In the unlikely event that this news has managed to pass you by, it is 100 years since Britain joined the First World War.
As the author of a novel set during the period, I thought this might be a good time to say something on the subject.
The Great War might seem like a rather incidental character in Conversations with Spirits – it is there, it gets referenced, but it's always far off; hovering about the scene’s edge…
There is a reason for this. When I started writing the book, I had not intended it to be set during the war at all - and indeed, making it so meant I was forced to juggle a few historical details. But, the more I thought about it, the more it seemed like a necessary thing to do.
At the start of the novel, Trelawney Hart is entirely self-absorbed. The fact that somewhere the war is going on is of little passing interest. His point of view – skewed by alcohol intake and personal tragedy – is entirely inwardly focussed.

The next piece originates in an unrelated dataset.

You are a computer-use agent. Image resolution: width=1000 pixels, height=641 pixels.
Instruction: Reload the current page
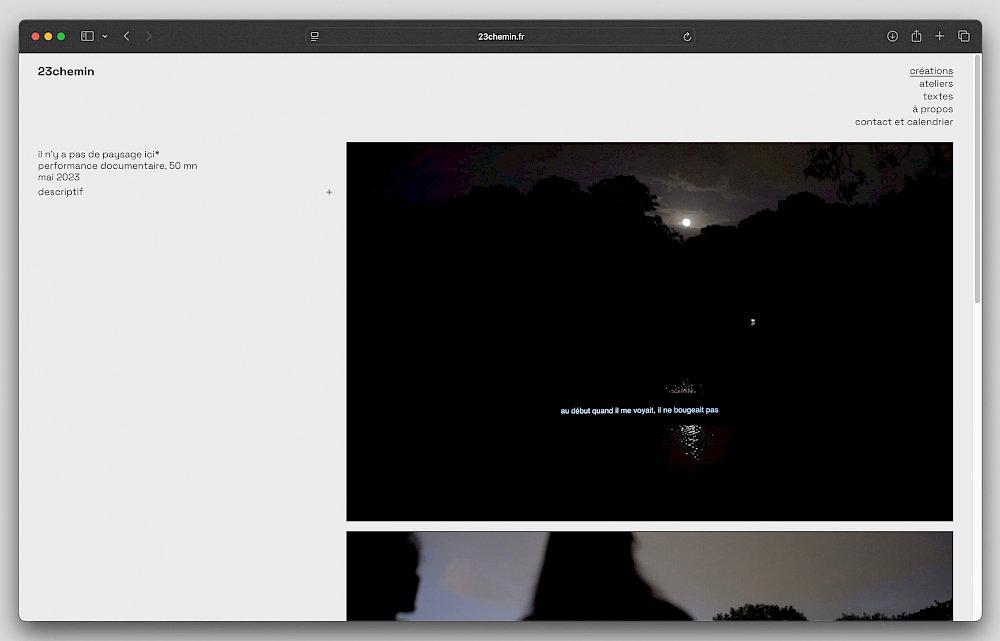point(687,36)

Trelawney’s sedentary existence is a far removed as can be from the average soldier’s experience – he is leading a withdrawn existence, hidden away from the wider proclivities of life, he occupies a safe, luxuriant environment, his privilege being such that, in drinking to excess, he is slowly killing himself…
In the novel, it is Conan Doyle that takes him to task:
“D’you know I was in France last month?’ the author asks, mid-way-through chapter VIII, whilst attending to the stricken protagonist. “I visited the frontline. There’re men out there - boys, even - living in mud trenches, getting shot at continuously, working twenty-four-hour shifts without rest or food in their bellies - and they’re clinging on to every minute. Just doing the best they can, doing whatever it takes, just to stay alive. And, then, here’s you…”
When I started to write the book, I had originally intended it to be set in 1920. This was because I wanted to introduce the ‘Cottingley fairy’ photographs to the story. And, whilst those pictures were in existence in December 1917, they did not come to Conan Doyle’s attention until a few years later. (He wrote The Coming of the Fairies in 1922.)
But, to have Trelawney idling around London’s clubland in 1920 would’ve trivialised him. (He might all-too-easily have fallen in with Bertie Wooster’s useless, mooching contemporaries.) And so, in order to emphasise Trelawney’s myopic self-indulgence, it seemed reasonable to place him in the midst of something as massive as the First World War - and for him to barely register it.
Trelawney’s life - such as it is - is utterly removed from the hardships endured by the average soldier. And, yet, at no point does he consider how lucky he is to be spared the terrible conditions of the trenches. Nor does he even ask himself why the room he occupies in his London club is always so empty. His preoccupation with himself is such that it utterly blinds him.
Conversations with Spirits had to be set in wartime, if only to highlight how truly lost Trelawney really is.
A century on from the start of the Great War, it is our duty - and our privilege - to remember those people that fought in it – and the immense sacrifices that they made.
Let us not forget.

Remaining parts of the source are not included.